◆ **Work to be completed**:
Rewrite the records below, putting "Give the location of" wherever "Find the location of" appears, and change nothing else.

**** Given data ****

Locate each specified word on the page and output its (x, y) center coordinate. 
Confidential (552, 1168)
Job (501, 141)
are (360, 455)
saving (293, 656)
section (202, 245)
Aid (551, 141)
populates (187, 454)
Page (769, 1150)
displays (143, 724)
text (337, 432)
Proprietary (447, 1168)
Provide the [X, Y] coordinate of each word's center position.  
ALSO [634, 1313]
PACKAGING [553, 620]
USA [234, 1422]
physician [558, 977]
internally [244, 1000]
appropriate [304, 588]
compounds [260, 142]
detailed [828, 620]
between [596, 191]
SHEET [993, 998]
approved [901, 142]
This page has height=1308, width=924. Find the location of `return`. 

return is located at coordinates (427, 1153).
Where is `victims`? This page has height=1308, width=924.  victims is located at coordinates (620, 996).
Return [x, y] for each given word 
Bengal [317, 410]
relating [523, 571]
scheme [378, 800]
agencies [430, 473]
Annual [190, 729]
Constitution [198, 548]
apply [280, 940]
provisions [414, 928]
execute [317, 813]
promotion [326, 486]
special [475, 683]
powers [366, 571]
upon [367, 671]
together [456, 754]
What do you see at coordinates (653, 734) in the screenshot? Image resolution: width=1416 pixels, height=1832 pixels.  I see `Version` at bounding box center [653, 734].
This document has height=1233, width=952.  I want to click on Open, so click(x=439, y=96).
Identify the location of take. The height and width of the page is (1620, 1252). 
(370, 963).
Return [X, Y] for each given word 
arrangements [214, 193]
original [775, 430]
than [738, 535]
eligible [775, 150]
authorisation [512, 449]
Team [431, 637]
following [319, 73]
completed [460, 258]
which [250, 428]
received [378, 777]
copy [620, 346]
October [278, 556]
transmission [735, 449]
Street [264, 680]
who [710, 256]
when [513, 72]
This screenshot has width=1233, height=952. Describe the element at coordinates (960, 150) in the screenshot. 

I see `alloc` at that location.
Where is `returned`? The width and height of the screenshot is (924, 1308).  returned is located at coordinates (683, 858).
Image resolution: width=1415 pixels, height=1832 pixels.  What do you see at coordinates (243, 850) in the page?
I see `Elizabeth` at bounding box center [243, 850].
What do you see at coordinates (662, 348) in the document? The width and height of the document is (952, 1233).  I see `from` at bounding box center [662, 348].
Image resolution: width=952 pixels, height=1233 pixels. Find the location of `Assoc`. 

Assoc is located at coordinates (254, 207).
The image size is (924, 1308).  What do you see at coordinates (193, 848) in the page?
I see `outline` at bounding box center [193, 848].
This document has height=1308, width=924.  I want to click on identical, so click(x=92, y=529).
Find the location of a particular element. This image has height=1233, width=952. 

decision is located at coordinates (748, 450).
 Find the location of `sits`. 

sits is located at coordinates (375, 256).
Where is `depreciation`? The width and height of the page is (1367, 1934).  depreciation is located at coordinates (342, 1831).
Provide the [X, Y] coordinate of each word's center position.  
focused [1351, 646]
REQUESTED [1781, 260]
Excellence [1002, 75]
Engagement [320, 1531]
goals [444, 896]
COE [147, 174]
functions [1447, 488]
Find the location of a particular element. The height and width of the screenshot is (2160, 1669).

****

◆ **Correct output**:
Locate each specified word on the page and output its (x, y) center coordinate. 
Confidential (552, 1168)
Job (501, 141)
are (360, 455)
saving (293, 656)
section (202, 245)
Aid (551, 141)
populates (187, 454)
Page (769, 1150)
displays (143, 724)
text (337, 432)
Proprietary (447, 1168)
Provide the [X, Y] coordinate of each word's center position.  
ALSO [634, 1313]
PACKAGING [553, 620]
USA [234, 1422]
physician [558, 977]
internally [244, 1000]
appropriate [304, 588]
compounds [260, 142]
detailed [828, 620]
between [596, 191]
SHEET [993, 998]
approved [901, 142]
This page has height=1308, width=924. Give the location of `return`. 

return is located at coordinates (427, 1153).
Where is `victims`? This page has height=1308, width=924.  victims is located at coordinates (620, 996).
Return [x, y] for each given word 
Bengal [317, 410]
relating [523, 571]
scheme [378, 800]
agencies [430, 473]
Annual [190, 729]
Constitution [198, 548]
apply [280, 940]
provisions [414, 928]
execute [317, 813]
promotion [326, 486]
special [475, 683]
powers [366, 571]
upon [367, 671]
together [456, 754]
What do you see at coordinates (653, 734) in the screenshot? Image resolution: width=1416 pixels, height=1832 pixels.  I see `Version` at bounding box center [653, 734].
This document has height=1233, width=952.  I want to click on Open, so click(x=439, y=96).
Identify the location of take. The height and width of the page is (1620, 1252). 
(370, 963).
Return [X, Y] for each given word 
arrangements [214, 193]
original [775, 430]
than [738, 535]
eligible [775, 150]
authorisation [512, 449]
Team [431, 637]
following [319, 73]
completed [460, 258]
which [250, 428]
received [378, 777]
copy [620, 346]
October [278, 556]
transmission [735, 449]
Street [264, 680]
who [710, 256]
when [513, 72]
This screenshot has width=1233, height=952. Describe the element at coordinates (960, 150) in the screenshot. 

I see `alloc` at that location.
Where is `returned`? The width and height of the screenshot is (924, 1308).  returned is located at coordinates (683, 858).
Image resolution: width=1415 pixels, height=1832 pixels.  What do you see at coordinates (243, 850) in the page?
I see `Elizabeth` at bounding box center [243, 850].
What do you see at coordinates (662, 348) in the document? The width and height of the document is (952, 1233).  I see `from` at bounding box center [662, 348].
Image resolution: width=952 pixels, height=1233 pixels. Give the location of `Assoc`. 

Assoc is located at coordinates (254, 207).
The image size is (924, 1308).  What do you see at coordinates (193, 848) in the page?
I see `outline` at bounding box center [193, 848].
This document has height=1308, width=924.  I want to click on identical, so click(x=92, y=529).
Give the location of a particular element. This image has height=1233, width=952. 

decision is located at coordinates (748, 450).
 Give the location of `sits`. 

sits is located at coordinates (375, 256).
Where is `depreciation`? The width and height of the page is (1367, 1934).  depreciation is located at coordinates (342, 1831).
Provide the [X, Y] coordinate of each word's center position.  
focused [1351, 646]
REQUESTED [1781, 260]
Excellence [1002, 75]
Engagement [320, 1531]
goals [444, 896]
COE [147, 174]
functions [1447, 488]
Give the location of a particular element. The height and width of the screenshot is (2160, 1669).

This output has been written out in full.